───── Given entries ─────
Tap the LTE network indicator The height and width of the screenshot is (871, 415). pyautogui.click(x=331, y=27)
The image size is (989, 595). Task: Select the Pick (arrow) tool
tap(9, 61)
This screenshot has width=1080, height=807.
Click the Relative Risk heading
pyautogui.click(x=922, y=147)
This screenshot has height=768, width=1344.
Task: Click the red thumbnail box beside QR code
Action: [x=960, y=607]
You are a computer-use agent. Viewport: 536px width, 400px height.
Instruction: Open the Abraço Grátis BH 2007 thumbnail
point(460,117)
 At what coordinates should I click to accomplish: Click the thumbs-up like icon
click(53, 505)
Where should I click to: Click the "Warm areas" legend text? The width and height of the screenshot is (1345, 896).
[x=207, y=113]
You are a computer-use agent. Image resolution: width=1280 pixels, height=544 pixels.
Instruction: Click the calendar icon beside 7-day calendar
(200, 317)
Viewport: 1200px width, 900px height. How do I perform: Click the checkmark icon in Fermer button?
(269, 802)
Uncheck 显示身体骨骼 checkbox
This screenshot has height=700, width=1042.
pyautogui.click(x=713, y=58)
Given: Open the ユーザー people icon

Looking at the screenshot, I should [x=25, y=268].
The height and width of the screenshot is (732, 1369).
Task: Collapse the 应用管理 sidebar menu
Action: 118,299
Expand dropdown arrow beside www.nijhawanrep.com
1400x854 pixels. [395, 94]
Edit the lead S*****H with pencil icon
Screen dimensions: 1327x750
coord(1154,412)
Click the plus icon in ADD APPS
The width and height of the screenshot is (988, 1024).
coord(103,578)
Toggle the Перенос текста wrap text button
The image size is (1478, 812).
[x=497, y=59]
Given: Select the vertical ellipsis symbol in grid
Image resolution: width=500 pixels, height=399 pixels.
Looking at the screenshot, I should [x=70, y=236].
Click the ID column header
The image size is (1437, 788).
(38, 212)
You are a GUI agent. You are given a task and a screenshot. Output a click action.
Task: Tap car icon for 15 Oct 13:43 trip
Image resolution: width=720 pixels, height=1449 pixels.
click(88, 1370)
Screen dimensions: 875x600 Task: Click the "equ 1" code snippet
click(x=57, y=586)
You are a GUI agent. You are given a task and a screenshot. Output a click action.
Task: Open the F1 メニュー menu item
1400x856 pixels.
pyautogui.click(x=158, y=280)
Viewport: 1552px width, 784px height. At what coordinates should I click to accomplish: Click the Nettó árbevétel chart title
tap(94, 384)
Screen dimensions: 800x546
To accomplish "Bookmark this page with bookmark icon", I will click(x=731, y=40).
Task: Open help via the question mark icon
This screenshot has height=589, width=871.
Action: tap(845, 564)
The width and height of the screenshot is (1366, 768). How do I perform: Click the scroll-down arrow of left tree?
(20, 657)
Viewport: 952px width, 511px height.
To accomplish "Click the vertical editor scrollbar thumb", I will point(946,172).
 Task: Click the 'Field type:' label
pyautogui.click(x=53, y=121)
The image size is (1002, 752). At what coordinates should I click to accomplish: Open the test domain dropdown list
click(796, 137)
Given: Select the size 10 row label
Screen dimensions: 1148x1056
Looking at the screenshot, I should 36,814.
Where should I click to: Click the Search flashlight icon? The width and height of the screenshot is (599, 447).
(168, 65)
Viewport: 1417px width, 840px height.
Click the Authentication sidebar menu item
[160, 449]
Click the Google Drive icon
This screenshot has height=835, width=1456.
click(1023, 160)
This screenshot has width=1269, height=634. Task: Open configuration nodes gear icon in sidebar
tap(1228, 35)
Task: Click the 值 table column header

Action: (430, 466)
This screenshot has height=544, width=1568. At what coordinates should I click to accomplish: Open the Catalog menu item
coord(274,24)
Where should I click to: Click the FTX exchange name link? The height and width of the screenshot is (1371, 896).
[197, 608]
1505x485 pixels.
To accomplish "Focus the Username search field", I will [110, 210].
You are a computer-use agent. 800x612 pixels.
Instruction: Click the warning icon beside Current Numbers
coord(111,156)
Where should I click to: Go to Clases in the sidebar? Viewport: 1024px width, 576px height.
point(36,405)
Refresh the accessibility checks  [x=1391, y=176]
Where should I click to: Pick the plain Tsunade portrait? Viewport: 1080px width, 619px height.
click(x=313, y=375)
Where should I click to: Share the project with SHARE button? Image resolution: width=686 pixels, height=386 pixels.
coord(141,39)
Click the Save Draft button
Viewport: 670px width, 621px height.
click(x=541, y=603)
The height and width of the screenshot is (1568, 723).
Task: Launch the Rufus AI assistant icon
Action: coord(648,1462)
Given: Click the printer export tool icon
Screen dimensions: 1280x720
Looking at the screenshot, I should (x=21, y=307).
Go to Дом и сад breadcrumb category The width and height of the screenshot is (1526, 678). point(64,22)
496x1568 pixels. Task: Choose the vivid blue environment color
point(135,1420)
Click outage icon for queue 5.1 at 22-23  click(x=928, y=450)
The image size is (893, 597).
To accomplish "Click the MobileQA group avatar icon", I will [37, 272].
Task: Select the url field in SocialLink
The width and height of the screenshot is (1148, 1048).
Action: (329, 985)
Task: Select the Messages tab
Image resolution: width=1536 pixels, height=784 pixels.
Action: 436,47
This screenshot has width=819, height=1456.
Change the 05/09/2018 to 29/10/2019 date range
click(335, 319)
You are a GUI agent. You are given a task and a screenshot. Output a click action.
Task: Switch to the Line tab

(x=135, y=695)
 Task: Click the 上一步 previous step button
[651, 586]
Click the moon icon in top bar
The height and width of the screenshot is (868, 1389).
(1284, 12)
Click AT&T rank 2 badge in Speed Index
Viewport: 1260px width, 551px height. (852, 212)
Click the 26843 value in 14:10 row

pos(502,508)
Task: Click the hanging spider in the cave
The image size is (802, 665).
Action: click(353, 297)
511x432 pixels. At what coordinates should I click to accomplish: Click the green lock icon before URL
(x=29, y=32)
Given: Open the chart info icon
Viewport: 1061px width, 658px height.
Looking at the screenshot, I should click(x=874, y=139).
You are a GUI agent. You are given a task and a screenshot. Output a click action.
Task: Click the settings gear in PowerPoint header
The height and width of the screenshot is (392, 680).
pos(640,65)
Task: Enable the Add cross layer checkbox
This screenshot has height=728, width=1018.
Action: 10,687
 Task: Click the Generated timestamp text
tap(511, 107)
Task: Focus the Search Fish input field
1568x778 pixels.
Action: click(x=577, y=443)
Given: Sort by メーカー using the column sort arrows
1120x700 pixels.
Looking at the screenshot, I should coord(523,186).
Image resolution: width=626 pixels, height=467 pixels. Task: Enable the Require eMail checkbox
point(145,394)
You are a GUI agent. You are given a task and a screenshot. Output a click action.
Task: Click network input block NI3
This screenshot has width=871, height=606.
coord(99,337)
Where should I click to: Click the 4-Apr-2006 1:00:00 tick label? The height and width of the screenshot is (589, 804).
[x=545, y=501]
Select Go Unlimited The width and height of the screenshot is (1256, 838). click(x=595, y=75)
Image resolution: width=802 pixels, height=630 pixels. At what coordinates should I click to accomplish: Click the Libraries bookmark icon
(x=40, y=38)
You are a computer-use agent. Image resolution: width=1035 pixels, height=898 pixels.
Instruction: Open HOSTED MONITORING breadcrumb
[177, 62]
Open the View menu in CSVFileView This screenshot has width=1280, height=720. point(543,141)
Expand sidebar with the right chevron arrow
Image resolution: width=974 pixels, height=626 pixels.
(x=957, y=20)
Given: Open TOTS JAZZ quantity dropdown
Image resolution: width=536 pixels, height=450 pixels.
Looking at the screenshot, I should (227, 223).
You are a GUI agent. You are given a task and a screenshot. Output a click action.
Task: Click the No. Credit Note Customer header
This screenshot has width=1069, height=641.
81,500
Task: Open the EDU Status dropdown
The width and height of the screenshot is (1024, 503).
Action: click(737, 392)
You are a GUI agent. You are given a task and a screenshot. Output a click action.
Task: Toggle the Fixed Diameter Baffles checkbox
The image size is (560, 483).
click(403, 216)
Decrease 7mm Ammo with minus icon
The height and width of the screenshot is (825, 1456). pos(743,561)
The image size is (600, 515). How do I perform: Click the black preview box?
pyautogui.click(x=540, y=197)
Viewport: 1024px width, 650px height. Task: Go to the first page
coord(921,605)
─────
* **Work instructions**:
Once you find the string "input" in a line of the records, copy that line.

* **Response to the task**:
Task: Focus the Search Fish input field
Task: Click network input block NI3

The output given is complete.